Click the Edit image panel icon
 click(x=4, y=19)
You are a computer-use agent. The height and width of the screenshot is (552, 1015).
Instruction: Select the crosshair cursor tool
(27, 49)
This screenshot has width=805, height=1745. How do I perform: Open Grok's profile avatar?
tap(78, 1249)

★ ★ ★ ★ ★

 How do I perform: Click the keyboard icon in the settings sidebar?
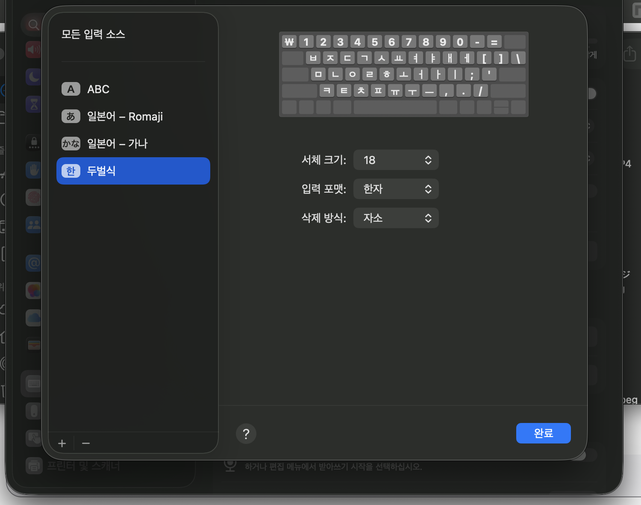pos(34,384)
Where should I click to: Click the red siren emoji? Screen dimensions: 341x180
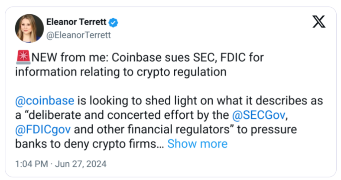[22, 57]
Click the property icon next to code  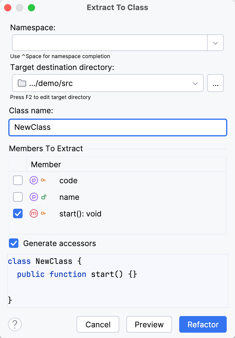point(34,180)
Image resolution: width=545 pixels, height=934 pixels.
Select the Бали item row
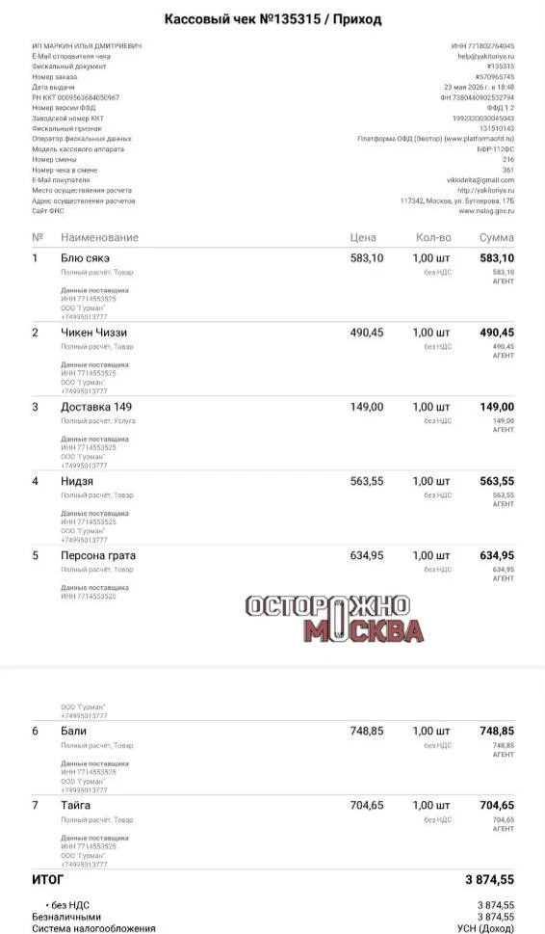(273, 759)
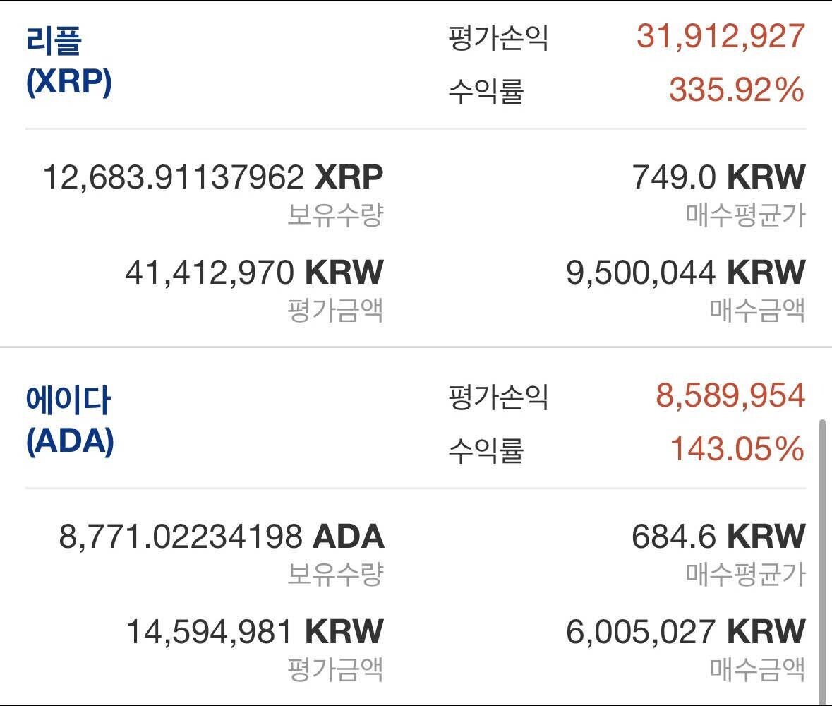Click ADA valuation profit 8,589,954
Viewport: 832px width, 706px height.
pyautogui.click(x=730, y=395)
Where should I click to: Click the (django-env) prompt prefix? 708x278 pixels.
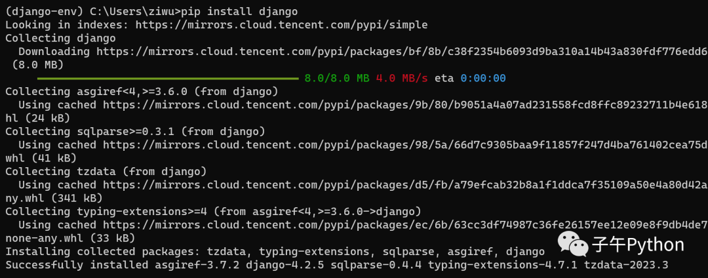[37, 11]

★ ★ ★ ★ ★

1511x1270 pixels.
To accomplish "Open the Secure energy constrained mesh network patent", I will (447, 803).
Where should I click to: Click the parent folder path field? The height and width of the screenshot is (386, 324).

★ ★ ★ ★ ★

• **Exercise details**
Rewrite the part of the records that opens with the line containing "1511x1270 pixels." and closes with the line containing "Where should I click to: Click the parent", keeping every line including the requests, but decrease each coordinate in the answers by 62.

• **Full answer**
1511x1270 pixels.
To accomplish "Open the Secure energy constrained mesh network patent", I will (385, 741).
Where should I click to: Click the parent folder path field? The height and width of the screenshot is (386, 324).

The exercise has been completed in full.